I pickle cauliflowers, radish, carrots, celeries, and peppers! I canned a few jars too so I can have them in the winter. The red color in the brine comes from the radish. Isn't it pretty?
Secret to crunchiness
Salt cucumbers and keep them COLD. Keep them in the refrigerator for about 2 hours. Put them on ice if you can but keeping them as COLD as possible is the key to making crunchy pickles.
See my sandwich pickles and the sliced ones in the back? I salted them and kept them COLD in the refrigerator for 2 hours before pickling them and they are crrrunchy!
Yellow vs. Green Pickles
The canned cukes turn yellow when you heat them. But they stay crunchy if you salt them in cold refrigerator prior to canning them. If you want green pickles, don't use hot brine or can them. Use cooled brine straight into the jar but since they are not canned, you can't keep them as long.
Also when you heat the brine and can the veggies, probiotics will be killed and they won't be fermented. So no probiotics and no enzymes will still be alive. The down side of canned pickles. 🙁
You can find various recipes for pickling cucumbers but be creative and make up your own recipes like I did.
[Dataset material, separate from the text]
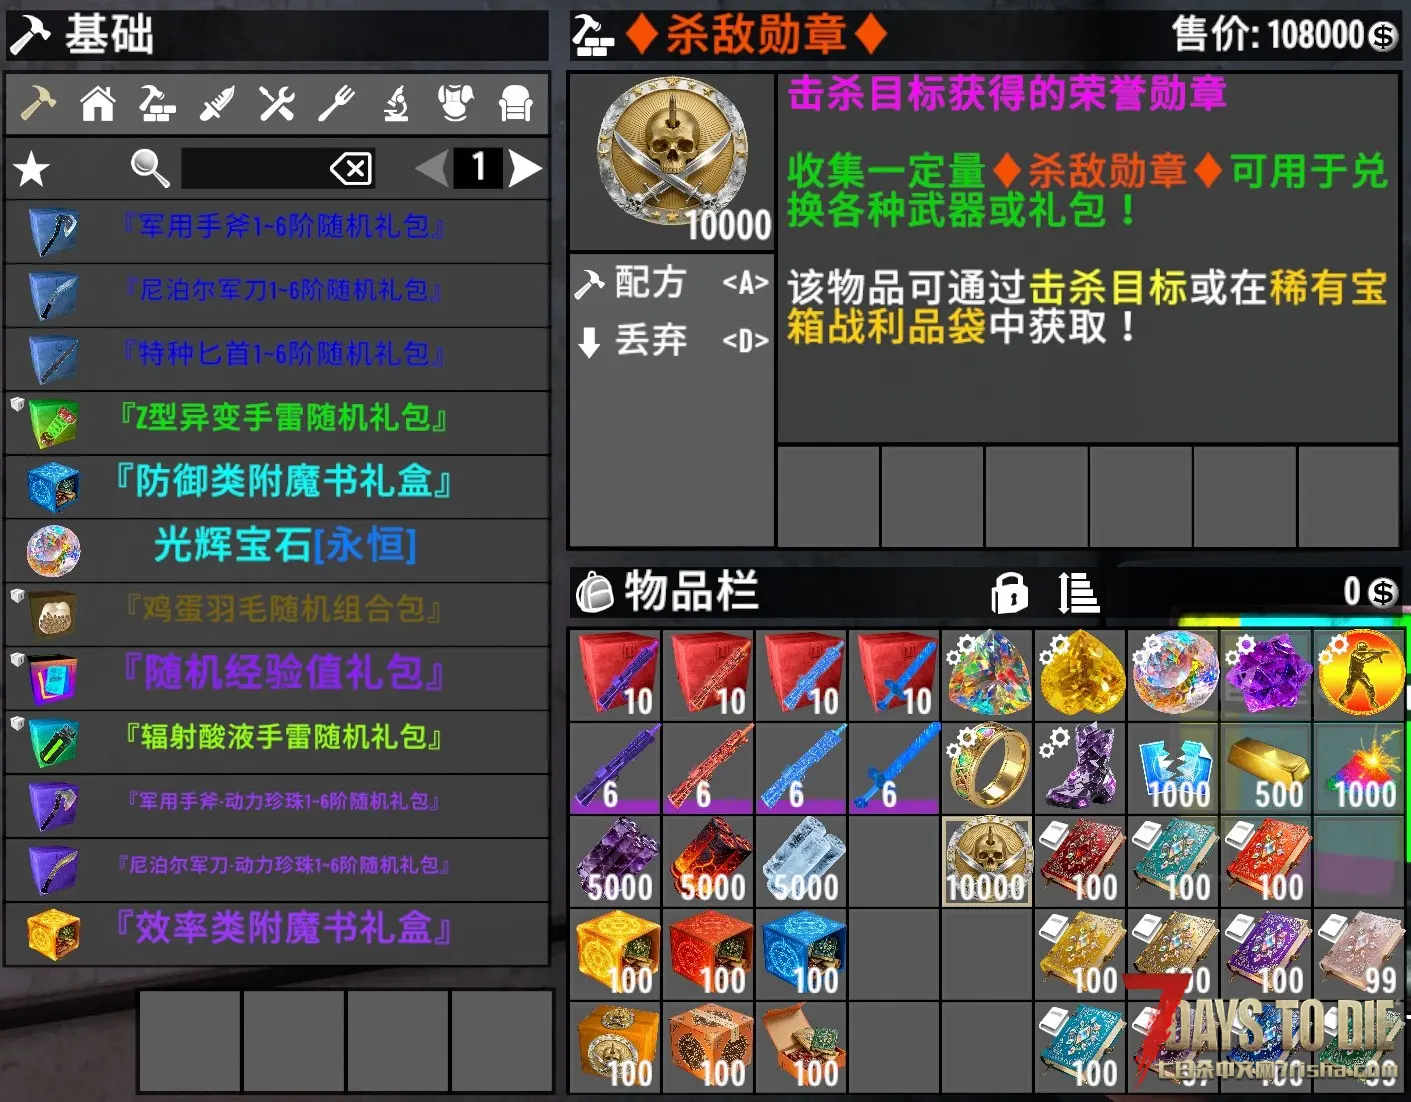
Task: Open the microscope science category
Action: (x=396, y=104)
You can adjust the amounts of each herb and sugar. There is no written rule about pickling spices. Gosh, you can even use Pickling Spice that comes in a bottle. I didn't use it but it's totally allowed if you don't have individual spices for pickling.
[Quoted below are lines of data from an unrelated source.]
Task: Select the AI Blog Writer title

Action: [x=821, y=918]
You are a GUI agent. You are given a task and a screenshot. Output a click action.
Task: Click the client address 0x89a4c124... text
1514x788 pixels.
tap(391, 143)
The beauty of pickling is that you can reuse the pickle juice for the next batch! That's right! So if you have pickle juice that you love, save it and add some sliced up veggies to it! About one day later, you've got pickles! How awesome is that?
You don't need fancy equipment or jars if you are just making them for quick eating. You can re-use any glass jars or you can buy these Ball's Mason jars for quick pickles. Or these for canning.
So, what are you going to pickle?
Disclaimer: there are affiliate links to Amazon just in case you want to buy them. Your cost is the same. I make a few pennies for me to make more pickles!
How to pickle your summer harvest
- 5-7 med cucumbers or any vegetables you want to pickle. I like English or Kirby cukes.
- 1-2 Tablespoon coarse sea salt or kosher salt
- 1 cup organic unpasteurized Apple Cider Vinegar. Half-sours should be ½ Cup
- 1 cup water
- 1 tablespoon raw organic sugar Honey or sugar substitute does not work. Use cane sugar to feed the good bacteria to ferment.
- ½ teaspoon Mustard Seeds
- ½ teaspoon Celery Seeds
- ⅛ teaspoon Ground Turmeric
- 1 ½ C fresh dill fronds - about one bunch
- 3 cloves garlic minced
- 1 teaspoon Semi-crushed black peppercorns
- Pick cucumbers that are firm and green. Don't use over ripen or yellowing cukes. Skinnier they are, there will be fewer seeds and it's a better choice for pickling.
- Wash cucumbers and cut the ends.
- Slice them horizontally, in about ⅛" thick. Sprinkle salt liberally and set them in a colander over a bowl.
- You can also slice them vertically for sandwiches too. How do you know when the cukes are salty enough and they are done? Taste one. If it's salty enough for you, then, it's done. No rocket science there.
- Refrigerate for about 2 hours. If you are cutting the cukes vertically in spears, you'll have to refrigerate a bit longer. THIS is my SECRET to crunchy pickles.
- Meanwhile, to make the brine, add all the ingredients, except dill.
- At this point, if you want quick pickles, you can boil the brine in a quart size pot, stirring to dissolve sugar. But if you want pickles for its probiotic properties and can wait a bit before eating them, do not boil the brine. Boiling the brine will kill all the good bacteria for fermentation. If not boiling, combine all the ingredients and set aside.
- Take the cukes out of the refrigerator and rinse. Layer them and dill fronds in one or more jars. Pour hot brine mixture into the jar, completely covering the cukes. Let it cool and seal the jar. Refrigerate up to one week....if it lasts that long.
- If canning, you can can after you boil the brine. Cukes will turn yellow when canning. But they will stay crunchy if you salt them and refrigerate them.